Rewrite everything from the line containing "coordinates (166, 130)." down to the line containing "coordinates (426, 464).", replacing "element" with "item" and leaving the rest of those lines unchanged.
Supplied data Start Marker
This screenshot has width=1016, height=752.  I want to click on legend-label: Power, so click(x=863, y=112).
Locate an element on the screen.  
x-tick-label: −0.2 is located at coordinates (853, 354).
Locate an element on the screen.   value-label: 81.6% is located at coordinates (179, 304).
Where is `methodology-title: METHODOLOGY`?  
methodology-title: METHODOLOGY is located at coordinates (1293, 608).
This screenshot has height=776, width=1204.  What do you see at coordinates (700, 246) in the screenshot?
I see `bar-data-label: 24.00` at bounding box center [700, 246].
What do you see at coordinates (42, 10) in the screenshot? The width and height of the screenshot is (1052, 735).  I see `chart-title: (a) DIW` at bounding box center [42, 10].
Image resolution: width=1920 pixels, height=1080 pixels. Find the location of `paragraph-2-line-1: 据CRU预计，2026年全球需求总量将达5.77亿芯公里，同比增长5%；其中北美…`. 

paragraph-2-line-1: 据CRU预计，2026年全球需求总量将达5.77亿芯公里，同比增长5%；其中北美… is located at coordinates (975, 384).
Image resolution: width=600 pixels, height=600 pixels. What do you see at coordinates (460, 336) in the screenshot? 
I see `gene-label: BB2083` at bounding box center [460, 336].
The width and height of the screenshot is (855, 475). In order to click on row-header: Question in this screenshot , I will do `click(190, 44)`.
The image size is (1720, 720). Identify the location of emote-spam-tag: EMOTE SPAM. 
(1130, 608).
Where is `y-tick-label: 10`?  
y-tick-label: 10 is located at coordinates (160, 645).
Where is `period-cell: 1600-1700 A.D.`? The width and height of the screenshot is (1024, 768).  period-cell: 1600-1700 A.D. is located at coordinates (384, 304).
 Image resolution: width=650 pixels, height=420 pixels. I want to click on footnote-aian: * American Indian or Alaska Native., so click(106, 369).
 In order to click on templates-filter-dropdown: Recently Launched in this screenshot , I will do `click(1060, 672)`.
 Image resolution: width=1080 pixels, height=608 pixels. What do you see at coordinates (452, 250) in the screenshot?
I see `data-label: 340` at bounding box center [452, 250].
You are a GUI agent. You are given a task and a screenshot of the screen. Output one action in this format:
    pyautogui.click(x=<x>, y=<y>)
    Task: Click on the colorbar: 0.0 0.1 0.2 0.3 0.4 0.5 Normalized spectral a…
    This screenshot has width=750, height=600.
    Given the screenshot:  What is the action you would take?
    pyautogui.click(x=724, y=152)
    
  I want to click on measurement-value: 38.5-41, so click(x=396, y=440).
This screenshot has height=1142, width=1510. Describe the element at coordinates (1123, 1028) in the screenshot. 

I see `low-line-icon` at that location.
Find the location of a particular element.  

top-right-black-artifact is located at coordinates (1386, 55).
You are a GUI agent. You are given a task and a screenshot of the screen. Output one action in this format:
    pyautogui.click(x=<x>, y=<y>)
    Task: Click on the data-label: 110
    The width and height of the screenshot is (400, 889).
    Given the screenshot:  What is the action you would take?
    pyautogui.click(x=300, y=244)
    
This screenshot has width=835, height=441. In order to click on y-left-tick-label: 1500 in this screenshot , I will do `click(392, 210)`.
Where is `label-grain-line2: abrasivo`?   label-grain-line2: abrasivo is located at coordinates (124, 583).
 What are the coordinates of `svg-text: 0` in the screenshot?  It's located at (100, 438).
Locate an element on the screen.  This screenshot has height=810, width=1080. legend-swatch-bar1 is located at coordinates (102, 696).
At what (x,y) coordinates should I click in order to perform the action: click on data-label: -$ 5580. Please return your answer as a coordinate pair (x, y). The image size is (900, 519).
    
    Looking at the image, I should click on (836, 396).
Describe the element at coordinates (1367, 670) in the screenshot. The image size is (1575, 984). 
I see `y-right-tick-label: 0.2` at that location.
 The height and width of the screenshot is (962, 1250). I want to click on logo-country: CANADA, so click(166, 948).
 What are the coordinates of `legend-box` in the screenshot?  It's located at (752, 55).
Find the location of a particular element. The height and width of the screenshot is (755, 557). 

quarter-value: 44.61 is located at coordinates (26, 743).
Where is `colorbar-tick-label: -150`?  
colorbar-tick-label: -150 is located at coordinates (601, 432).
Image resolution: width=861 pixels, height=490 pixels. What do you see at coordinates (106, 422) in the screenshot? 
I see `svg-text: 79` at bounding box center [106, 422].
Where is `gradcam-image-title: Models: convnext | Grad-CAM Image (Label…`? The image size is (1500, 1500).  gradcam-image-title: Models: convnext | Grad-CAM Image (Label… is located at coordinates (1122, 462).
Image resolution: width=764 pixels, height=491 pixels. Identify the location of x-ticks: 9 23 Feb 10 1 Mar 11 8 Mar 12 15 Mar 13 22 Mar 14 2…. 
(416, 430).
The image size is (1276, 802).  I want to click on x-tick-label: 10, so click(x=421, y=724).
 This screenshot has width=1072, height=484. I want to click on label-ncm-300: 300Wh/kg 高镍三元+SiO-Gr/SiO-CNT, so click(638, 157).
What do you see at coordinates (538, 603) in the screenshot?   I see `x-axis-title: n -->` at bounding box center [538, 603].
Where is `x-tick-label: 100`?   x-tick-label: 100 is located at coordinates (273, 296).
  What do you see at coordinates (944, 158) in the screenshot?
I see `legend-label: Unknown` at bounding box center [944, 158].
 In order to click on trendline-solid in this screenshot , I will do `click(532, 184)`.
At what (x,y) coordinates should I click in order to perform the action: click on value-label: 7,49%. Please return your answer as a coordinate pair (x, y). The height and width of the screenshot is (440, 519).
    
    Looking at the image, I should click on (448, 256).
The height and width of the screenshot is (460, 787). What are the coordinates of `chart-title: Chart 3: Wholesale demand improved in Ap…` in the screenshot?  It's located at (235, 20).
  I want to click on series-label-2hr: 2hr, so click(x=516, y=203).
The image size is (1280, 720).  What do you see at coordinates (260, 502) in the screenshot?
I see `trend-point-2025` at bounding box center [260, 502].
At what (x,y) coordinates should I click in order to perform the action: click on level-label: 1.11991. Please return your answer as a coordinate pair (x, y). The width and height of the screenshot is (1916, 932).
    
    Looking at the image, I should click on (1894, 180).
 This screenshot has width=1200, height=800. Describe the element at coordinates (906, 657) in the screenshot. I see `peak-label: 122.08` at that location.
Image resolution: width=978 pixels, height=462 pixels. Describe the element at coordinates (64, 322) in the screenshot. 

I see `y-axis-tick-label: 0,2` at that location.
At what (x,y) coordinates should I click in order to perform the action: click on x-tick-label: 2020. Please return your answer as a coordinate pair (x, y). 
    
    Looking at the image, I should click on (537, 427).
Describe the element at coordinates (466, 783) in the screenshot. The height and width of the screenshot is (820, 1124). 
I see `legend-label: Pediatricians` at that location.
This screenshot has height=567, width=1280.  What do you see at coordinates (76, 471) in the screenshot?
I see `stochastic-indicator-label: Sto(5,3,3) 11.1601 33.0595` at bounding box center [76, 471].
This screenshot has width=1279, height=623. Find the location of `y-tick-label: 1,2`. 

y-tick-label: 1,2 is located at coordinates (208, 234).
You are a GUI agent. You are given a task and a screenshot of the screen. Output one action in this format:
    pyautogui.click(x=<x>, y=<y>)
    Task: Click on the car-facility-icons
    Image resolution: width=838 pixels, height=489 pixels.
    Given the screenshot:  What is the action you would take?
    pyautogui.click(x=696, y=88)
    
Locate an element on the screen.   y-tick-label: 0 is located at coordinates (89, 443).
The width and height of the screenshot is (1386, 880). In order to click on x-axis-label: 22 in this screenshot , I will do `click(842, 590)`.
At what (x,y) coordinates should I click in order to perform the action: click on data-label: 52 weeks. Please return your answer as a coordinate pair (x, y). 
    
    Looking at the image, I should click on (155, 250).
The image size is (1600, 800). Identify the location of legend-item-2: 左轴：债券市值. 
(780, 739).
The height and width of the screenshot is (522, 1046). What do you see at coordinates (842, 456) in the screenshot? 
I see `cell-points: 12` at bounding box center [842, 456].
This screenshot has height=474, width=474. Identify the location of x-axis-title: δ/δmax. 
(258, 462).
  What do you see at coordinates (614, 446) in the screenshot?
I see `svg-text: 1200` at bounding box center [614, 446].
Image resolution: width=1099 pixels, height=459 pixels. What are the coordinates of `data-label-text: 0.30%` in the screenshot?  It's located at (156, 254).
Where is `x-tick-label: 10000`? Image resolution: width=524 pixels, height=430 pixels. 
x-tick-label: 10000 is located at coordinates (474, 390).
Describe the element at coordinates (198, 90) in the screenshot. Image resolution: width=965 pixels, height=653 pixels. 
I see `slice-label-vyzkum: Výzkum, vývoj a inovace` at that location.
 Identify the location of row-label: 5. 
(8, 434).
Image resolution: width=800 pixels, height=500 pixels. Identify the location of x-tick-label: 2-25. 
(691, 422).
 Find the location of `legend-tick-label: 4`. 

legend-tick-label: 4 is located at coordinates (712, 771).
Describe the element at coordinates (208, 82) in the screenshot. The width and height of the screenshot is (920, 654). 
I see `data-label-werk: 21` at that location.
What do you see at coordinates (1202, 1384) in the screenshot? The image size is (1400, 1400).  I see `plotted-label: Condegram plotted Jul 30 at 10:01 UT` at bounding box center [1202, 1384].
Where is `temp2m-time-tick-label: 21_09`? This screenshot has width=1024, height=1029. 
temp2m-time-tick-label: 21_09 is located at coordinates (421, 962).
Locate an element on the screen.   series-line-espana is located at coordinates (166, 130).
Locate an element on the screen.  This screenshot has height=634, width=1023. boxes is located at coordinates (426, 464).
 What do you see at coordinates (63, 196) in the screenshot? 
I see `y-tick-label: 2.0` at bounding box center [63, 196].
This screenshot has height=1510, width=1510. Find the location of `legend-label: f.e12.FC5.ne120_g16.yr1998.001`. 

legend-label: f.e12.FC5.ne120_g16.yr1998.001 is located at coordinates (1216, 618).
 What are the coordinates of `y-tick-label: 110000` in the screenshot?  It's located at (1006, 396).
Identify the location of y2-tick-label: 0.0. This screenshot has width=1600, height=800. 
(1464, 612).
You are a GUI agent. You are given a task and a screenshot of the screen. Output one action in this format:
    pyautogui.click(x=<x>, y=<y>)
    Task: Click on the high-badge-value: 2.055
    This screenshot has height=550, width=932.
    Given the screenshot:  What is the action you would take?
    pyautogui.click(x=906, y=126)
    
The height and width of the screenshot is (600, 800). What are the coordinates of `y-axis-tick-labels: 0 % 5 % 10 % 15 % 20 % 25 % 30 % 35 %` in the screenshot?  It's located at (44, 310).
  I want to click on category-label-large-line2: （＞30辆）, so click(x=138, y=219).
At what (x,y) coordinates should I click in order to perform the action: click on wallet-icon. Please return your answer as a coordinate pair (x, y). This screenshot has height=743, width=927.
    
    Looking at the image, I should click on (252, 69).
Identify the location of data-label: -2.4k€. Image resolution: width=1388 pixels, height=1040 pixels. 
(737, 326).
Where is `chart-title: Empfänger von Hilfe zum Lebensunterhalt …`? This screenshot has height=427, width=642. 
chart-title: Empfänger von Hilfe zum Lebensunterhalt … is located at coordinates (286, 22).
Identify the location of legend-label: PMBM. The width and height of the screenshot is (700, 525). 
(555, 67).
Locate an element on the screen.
Supplied data End Marker
## Worked solution:
Locate an item on the screen.   series-line-espana is located at coordinates (166, 130).
Locate an item on the screen.  This screenshot has height=634, width=1023. boxes is located at coordinates (426, 464).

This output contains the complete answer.